The very nerve – he had been jostled by a common criminal, practising their ignominious trade! Well, the fellow had made a fatal mistake – he’d been uncovered by one of the finest observers in the Empire! He spotted a policeman on the corner, and hastened to him, crying “You there! Constable! I must make a report of the utmost urgency!” The officer appeared not to hear him, and turned to continue his patrol down another street, but the doctor caught his elbow and began his explanation.

He positively glowed as he stood outside St Paul’s, looking for a cab. His civic duty, done twice in one day! He wasn’t sure why the officer’s sergeant had given him a parcel of old clothes as a reward – he’d certainly not mentioned being in need of any – but no doubt the widow’s charitable project would have some use for them. Not to mention that, thanks to the vicar’s timely advice, he’d been able to afford a replacement for his favourite topper, which had been lost in the… the confusion at the funicular station. This one was a trifle taller than he was accustomed to, but it was, he was sure, not so daring as to draw the idle eye – it was a hat to reassure, rather than shock, the citizenry.

He was soon ensconced in the widow’s rear sitting room – built as a conservatory before the move underground limited its exposure to the sun – telling her of his morning’s adventures as the maid laid the table for luncheon. She appeared suitably impressed with his recounting of the meeting with the bible-thief, and was just leaning in to appreciate his struggle with the pickpocket – displaying as she did an expanse of lace-bound décolletage – when there was a crack, a shower of broken glass, and a cat landed on her head. Taupe-Wainscot sat, flummoxed, before the necessity of coming to her aid occurred to him, and he was about to fling himself from his chair when an urchin – another d-mnable urchin! – landed in his lap like a sack of soot.

Once the glass had been swept up, the wounds of the party treated with a solution of carbolic acid, the damaged skylight sealed with an old curtain, and the cat rescued from the pantry (where it had gone to ground, hopelessly enmeshed in a tangle of red curls,) the girl was able to offer some explanation for her behaviour. She told a fanciful story, of a town of beggars and outcasts living on the city’s rooftops, right under – or, in this case, above – everyone’s noses. She’d been chasing the cat because she thought it might know the location of a treasure that would win her favour with the rooftops’ king, and had just pounced upon it when the glass beneath them had given way.

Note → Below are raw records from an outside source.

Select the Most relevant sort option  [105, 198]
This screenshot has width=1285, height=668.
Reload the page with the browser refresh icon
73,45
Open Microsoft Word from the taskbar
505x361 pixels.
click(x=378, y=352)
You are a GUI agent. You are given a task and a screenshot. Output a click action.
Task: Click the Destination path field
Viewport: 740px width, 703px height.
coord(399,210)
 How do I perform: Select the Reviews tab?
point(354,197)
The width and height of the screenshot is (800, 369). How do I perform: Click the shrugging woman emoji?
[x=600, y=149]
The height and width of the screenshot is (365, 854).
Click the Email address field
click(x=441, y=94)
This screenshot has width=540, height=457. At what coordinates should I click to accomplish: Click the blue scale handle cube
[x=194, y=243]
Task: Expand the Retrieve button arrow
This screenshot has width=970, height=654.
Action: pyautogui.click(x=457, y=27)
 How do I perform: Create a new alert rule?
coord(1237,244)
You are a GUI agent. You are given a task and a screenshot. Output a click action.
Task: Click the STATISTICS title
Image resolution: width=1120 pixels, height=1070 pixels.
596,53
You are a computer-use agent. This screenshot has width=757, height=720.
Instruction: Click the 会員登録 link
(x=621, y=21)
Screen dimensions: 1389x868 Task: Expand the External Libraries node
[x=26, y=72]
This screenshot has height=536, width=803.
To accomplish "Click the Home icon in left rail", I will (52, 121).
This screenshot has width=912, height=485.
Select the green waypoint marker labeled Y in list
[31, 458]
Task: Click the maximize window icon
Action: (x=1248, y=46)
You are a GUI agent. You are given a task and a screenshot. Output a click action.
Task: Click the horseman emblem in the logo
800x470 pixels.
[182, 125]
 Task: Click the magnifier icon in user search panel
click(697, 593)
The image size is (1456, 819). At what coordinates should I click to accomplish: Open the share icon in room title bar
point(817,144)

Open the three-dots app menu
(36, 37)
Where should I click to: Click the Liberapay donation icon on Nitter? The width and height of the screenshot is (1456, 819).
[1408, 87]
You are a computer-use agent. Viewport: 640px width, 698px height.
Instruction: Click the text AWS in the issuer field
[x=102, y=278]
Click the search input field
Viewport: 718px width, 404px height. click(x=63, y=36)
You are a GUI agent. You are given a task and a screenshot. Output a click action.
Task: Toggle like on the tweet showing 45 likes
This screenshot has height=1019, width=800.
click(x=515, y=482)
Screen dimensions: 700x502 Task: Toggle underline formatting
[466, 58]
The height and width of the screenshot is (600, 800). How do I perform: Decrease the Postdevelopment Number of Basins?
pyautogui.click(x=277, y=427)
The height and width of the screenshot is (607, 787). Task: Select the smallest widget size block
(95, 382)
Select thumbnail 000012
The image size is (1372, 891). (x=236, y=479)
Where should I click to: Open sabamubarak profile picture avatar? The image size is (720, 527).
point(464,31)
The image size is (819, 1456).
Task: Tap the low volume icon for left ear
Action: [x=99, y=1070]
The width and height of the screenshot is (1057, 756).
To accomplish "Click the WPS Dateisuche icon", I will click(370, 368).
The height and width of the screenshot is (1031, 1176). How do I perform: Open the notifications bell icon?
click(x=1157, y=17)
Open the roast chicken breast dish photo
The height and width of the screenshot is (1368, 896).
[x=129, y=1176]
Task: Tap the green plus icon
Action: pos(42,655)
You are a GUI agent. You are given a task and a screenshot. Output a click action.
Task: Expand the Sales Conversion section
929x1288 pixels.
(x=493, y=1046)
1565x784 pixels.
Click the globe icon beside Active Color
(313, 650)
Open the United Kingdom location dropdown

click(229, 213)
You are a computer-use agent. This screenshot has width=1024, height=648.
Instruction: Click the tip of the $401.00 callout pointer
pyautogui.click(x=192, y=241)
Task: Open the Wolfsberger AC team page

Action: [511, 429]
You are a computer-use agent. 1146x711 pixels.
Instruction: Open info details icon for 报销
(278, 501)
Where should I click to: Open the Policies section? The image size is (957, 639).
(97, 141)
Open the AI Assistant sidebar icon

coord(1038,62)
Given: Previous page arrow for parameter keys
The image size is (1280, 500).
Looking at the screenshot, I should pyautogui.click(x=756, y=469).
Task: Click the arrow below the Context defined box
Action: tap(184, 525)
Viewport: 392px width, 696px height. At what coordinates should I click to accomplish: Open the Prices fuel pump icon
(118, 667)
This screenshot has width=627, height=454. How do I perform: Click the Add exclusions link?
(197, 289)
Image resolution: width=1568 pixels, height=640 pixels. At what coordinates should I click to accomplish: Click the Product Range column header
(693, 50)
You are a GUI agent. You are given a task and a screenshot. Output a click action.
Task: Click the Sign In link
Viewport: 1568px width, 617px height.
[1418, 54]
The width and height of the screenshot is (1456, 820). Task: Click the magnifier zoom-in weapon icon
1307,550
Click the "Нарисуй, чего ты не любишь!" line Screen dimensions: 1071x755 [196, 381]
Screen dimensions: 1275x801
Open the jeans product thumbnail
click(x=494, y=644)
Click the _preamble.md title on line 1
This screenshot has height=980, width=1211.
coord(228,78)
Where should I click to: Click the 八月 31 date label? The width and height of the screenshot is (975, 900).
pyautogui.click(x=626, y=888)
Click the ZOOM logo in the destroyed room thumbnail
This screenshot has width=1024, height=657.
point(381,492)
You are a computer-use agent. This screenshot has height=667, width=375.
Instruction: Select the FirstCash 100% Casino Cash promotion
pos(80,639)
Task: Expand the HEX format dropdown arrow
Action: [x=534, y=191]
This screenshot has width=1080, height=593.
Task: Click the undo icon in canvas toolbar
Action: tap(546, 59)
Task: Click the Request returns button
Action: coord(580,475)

The doctor was inclined to throw the young troublemaker out on the street, but his hostess begged him to take pity on the poor mite – the skylight could be mended, and wasn’t a painting a small price to pay to see a lost child returned to their home? After all, that nice Mr Hodgson who lodged around the corner was an artist – surely he’d have some suitable work to contribute? Though she’d heard he was having to move, poor man – they’d best go and see if he was at home, and, if not, ask his landlord if they thought he had a canvas to spare.

The doctor felt this to be an unsatisfactory conclusion. The girl had left them in peace, to be sure, but she’d damaged the widow’s home and terrified the lot of them, and faced no worse punishment than getting exactly what she’d wanted all along. And that was to say nothing of her mistreatment of the poor cat – this cat-chasing was a most distasteful game. He had to confess to a certain fondness for animals – indeed, he’d first imagined life in the medical profession when, as a child, he would sit with his father’s spaniels, tenderly removing the burrs from their coats and the thorns from their paws. And his mother’s cat, which would curl up with him in the window-seat as he sat reading… no, he could not let such misbehaviour continue! He located a pot of ink, nearly full, in the drawer of the writing-desk in his room, and laid out a very sternly-worded letter to the Clarion Call. If this didn’t see the animals of London treated with more respect, he didn’t know what would!